The research arm of the Elliott-Elliott-Baucom Center, The Mastology Research Institute, is a state-of-the-art research facility, one of the most complete and advanced breast cancer research centers in the United States. Researchers at the Center, including Dr. Robert Elliott and Dr. Xianpeng Jiang, CLA, have been involved in work to find answers about what causes a tumor to grow, which chemical substances can slow or even stop a tumor’s growth, and what signs in a woman’s tumor tissue, or new signs in the blood, predict or signal early recurrence. Their discoveries and advances have been instrumental in improving treatment success rates for patients at the EEB Center. Because of their research, the medical team can identify new cancerous growths and recurrences while they are still small and more easily treated, and implement immediate treatment that could save a woman’s life. Dr. Elliott and his team of researchers have also developed a patented breast cancer vaccine.
OUR CURRENT RESEARCH
The typical drugs used in cancer chemotherapy are very toxic and thus cause many undesirable side effects.
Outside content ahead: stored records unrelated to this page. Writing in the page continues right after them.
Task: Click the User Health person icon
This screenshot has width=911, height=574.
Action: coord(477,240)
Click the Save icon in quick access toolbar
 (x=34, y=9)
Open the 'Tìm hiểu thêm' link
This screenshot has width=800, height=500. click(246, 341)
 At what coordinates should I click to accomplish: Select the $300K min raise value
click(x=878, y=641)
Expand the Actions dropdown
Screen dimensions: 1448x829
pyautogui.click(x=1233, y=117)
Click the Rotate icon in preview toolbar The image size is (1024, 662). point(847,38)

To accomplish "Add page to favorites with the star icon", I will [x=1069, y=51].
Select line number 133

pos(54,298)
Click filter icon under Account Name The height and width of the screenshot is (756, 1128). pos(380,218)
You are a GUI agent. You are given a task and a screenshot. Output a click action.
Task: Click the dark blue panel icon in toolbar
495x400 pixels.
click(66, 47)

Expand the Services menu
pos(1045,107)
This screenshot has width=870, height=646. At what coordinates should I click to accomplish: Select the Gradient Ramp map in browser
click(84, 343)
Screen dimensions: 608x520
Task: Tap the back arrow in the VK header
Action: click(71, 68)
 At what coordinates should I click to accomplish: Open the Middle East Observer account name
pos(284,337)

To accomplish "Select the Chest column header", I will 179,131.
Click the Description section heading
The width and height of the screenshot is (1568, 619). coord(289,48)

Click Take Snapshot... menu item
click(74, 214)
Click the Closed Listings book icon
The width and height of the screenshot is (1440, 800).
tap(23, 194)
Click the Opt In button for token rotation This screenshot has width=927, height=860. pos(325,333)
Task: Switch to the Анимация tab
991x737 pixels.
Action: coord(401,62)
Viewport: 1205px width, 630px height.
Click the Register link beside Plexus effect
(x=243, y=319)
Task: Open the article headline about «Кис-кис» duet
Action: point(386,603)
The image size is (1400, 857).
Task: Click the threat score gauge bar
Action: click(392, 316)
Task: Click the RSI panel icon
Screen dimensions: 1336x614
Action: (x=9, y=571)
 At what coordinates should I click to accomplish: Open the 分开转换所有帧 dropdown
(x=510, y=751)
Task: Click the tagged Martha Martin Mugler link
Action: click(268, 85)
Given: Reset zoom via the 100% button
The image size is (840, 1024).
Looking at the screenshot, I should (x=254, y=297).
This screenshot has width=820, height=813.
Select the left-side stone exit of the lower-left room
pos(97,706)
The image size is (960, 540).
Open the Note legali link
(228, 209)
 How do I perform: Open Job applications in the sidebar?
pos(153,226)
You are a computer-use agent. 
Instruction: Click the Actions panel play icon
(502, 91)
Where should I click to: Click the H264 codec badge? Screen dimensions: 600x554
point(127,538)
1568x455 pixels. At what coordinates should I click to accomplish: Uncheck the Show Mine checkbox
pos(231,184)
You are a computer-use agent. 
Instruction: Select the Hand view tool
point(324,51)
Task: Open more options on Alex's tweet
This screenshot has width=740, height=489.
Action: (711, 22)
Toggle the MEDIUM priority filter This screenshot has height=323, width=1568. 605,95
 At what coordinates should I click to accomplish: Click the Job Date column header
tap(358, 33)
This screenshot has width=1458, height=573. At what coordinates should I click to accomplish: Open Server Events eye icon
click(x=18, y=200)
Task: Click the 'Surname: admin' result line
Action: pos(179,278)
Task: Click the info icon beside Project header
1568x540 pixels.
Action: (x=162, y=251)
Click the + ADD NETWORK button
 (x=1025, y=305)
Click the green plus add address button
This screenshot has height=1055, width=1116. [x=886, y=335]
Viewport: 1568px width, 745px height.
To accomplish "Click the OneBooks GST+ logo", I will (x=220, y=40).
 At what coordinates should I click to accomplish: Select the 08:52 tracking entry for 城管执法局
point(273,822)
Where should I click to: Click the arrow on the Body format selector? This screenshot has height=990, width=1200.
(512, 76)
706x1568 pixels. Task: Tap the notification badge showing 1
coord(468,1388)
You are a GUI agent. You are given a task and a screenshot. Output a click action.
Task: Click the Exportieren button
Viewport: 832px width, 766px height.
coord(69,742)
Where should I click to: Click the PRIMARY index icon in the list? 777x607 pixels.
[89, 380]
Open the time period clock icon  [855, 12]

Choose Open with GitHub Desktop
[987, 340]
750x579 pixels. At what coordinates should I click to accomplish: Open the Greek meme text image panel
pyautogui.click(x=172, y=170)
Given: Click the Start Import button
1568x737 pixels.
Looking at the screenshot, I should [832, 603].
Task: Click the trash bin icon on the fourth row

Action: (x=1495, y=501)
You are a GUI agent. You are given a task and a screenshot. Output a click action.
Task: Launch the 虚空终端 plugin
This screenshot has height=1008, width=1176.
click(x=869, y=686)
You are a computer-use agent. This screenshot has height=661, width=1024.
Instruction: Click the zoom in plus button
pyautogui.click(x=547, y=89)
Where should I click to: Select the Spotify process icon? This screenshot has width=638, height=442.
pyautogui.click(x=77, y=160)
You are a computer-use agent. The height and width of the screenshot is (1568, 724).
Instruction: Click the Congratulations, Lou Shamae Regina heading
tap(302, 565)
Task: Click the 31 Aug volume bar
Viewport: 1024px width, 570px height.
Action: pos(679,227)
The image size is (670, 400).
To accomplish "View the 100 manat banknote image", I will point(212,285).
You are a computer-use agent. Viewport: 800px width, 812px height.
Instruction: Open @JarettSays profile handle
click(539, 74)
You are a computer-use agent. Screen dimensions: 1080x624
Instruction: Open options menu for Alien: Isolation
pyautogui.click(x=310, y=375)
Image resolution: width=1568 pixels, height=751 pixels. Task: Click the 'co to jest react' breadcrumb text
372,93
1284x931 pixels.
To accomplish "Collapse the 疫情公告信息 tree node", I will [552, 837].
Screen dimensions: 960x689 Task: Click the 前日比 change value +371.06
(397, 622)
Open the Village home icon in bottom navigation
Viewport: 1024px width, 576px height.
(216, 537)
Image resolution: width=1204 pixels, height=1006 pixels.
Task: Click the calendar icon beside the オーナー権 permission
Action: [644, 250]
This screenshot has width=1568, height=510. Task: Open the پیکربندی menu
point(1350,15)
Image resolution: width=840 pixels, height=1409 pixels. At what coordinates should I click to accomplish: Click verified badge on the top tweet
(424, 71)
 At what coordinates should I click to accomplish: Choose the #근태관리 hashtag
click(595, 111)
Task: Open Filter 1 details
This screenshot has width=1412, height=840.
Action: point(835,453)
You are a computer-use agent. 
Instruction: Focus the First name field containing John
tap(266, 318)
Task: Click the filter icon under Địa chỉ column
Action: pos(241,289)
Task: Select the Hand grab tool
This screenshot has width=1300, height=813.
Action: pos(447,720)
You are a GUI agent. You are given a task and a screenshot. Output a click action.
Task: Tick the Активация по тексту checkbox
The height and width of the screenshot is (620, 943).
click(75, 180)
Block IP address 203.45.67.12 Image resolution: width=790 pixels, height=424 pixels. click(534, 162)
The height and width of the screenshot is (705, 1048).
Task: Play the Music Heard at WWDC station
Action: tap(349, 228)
We have found that by binding chemotherapeutic agents to transferrin we can target the drug to the cancer and deliver effective chemotherapy without the undesirable side effects.
Two vaccine programs are available for breast and prostate cancer. The breast cancer vaccine program uses autologous and allogeneic tumor cells, tumor marker proteins, and the biological adjuvants GM-CSF and IL-2 in a vaccine to stimulate our patients’ immune responses to their own tumors. The prostate cancer vaccine only uses tumor marker proteins (PSA, etc.), as autologous prostate cancer cells are not readily available.
Infrared imaging of the breast is being further developed and improved for risk assessment, diagnosis and prognosis in breast cancer. There is also an attempt to use infrared imaging to follow therapeutic responses in breast cancer patients. We are presently participating in a government sponsored multi-institutional study to integrate state-of-the-art infrared imaging technology and computer assisted image analysis into the clinical reading of breast infrared imaging.
We are presently developing methods of measuring oncogenes and relating them to diagnosis, prognosis, and therapy selection for breast cancer patients. Preclinical studies are proceeding to demonstrate that antisense to genes involved in iron metabolism (ferritin and transferrin receptors) can inhibit breast cancer cell growth. We hope to initiate clinical trials in the not too distant future.